● EXERCISE BRIEF:
List each line in the data below that contains the word "Toggle", copying the whole line.

[Screen element location data]
==*==
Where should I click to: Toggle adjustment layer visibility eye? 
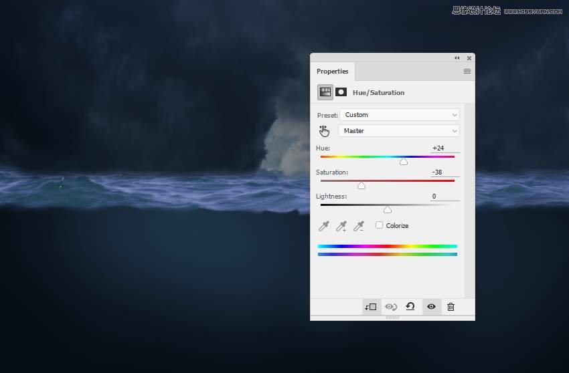click(x=431, y=307)
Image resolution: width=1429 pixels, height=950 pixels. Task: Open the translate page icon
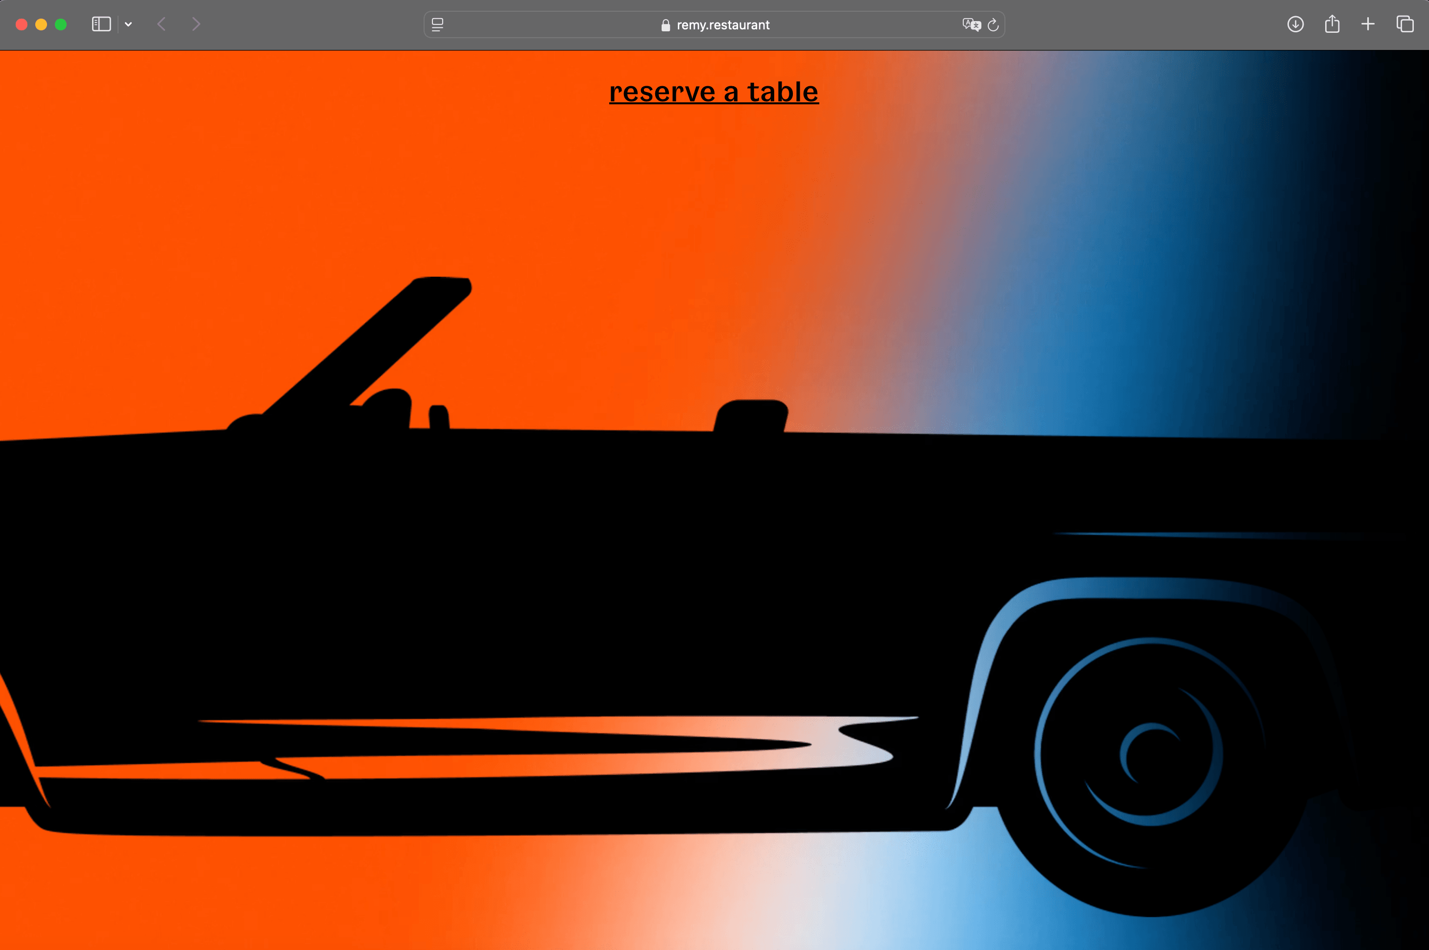pos(971,25)
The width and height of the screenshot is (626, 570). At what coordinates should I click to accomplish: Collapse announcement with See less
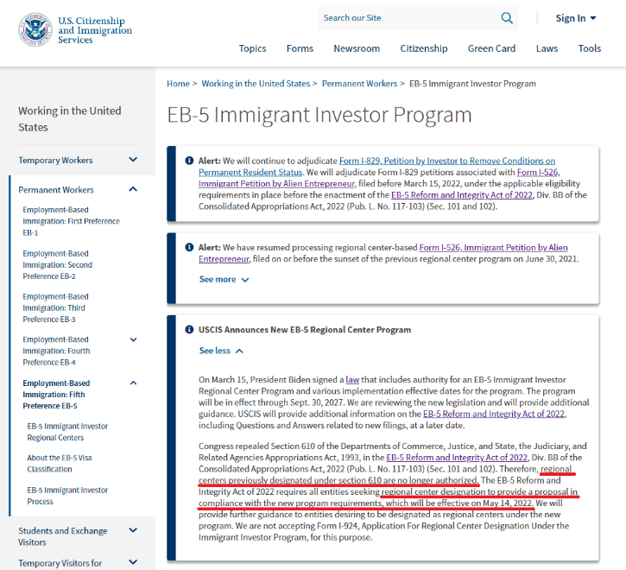point(221,351)
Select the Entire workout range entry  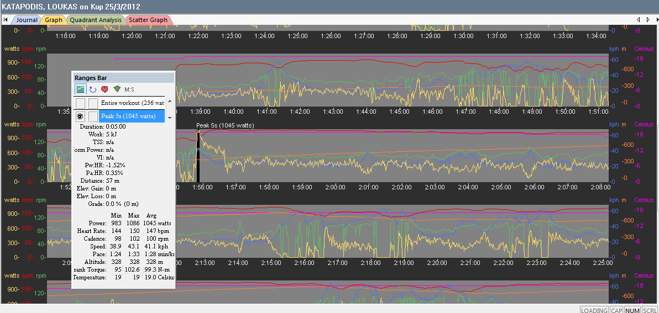click(x=132, y=103)
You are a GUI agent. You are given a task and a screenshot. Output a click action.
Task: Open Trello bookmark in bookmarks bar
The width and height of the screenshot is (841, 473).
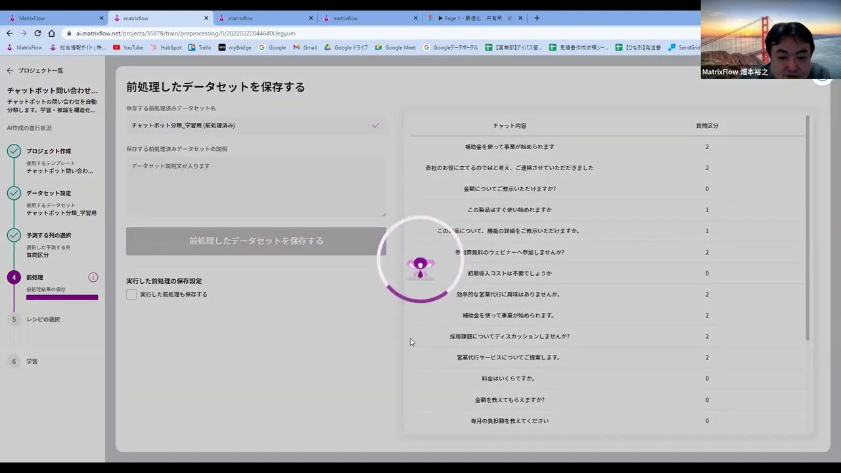(x=200, y=47)
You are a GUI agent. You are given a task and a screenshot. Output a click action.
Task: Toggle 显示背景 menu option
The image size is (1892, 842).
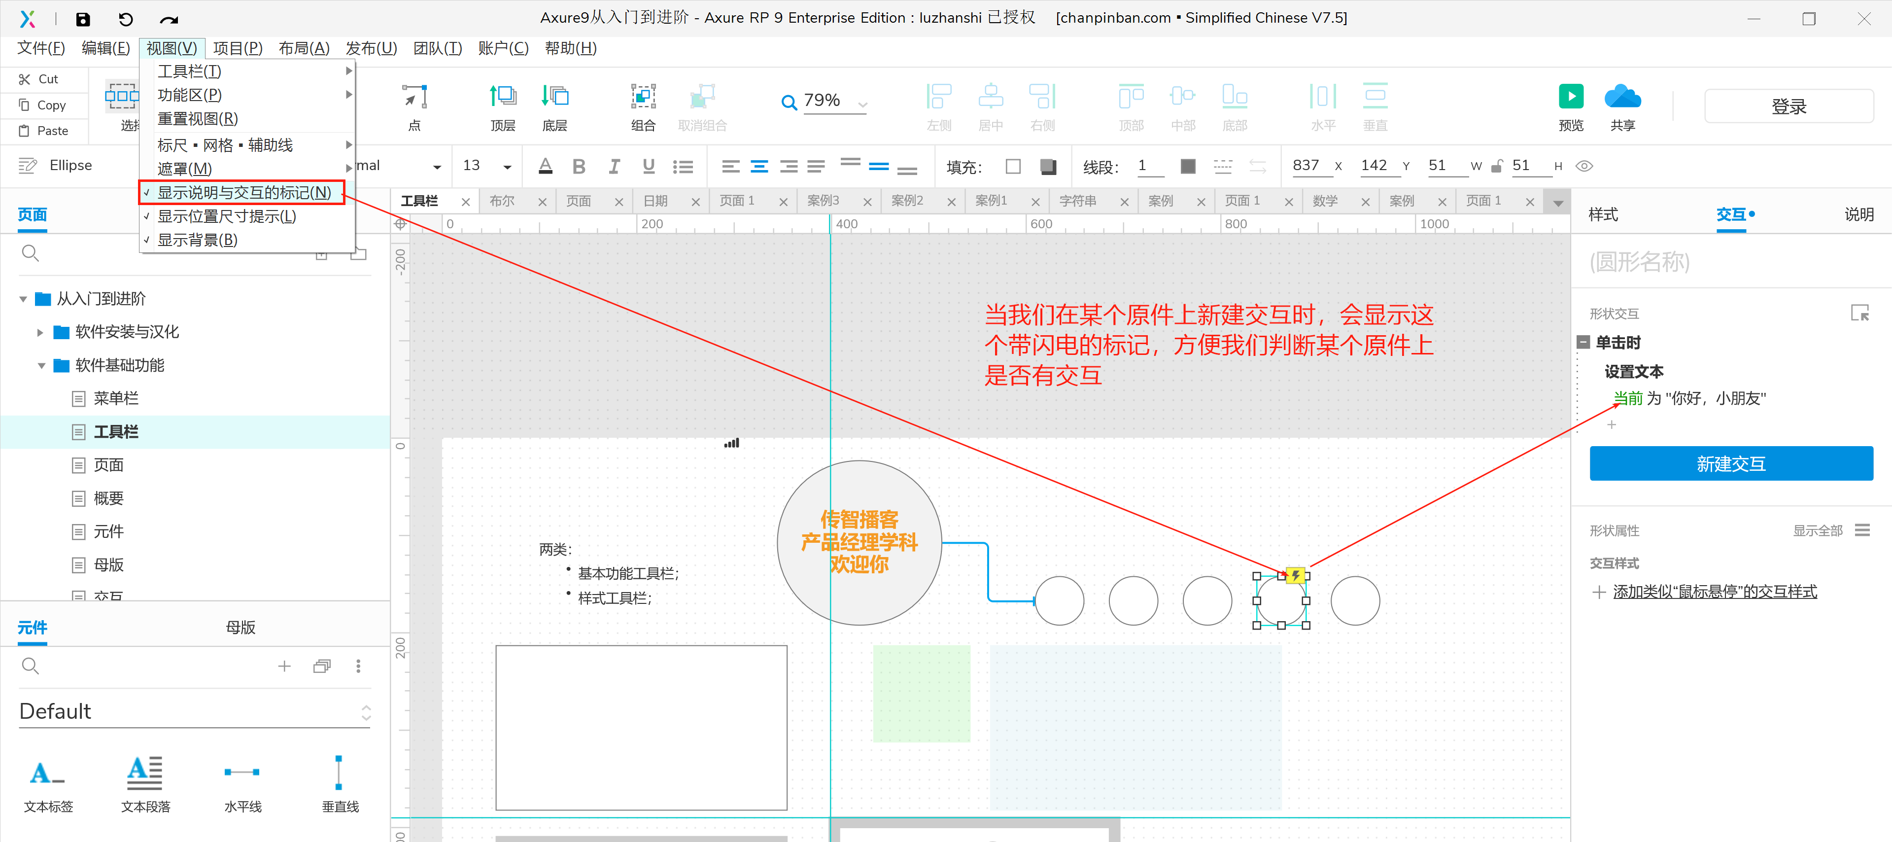197,240
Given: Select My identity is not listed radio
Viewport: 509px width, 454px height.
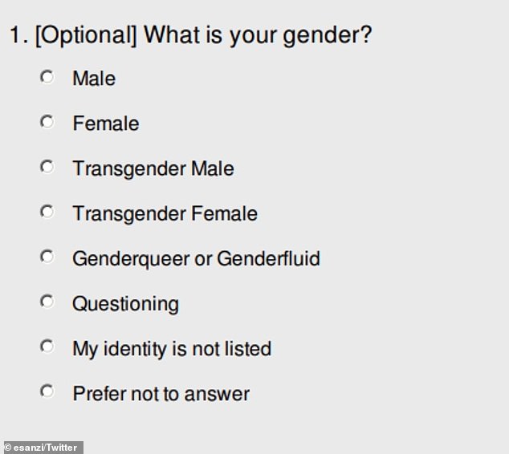Looking at the screenshot, I should [47, 347].
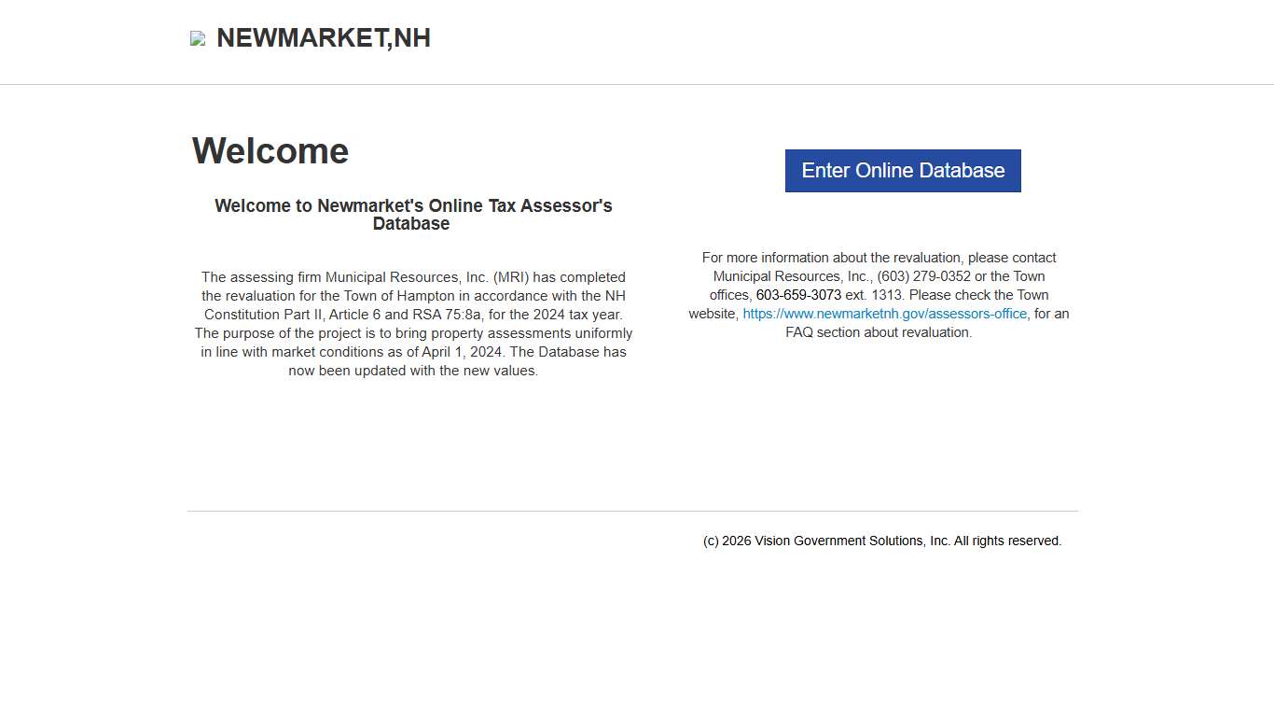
==*==
● RESPONSE FOR THIS EXERCISE:
Where should I click to: Toggle adjustment layer visibility eye? 
Task: Toggle 显示背景 menu option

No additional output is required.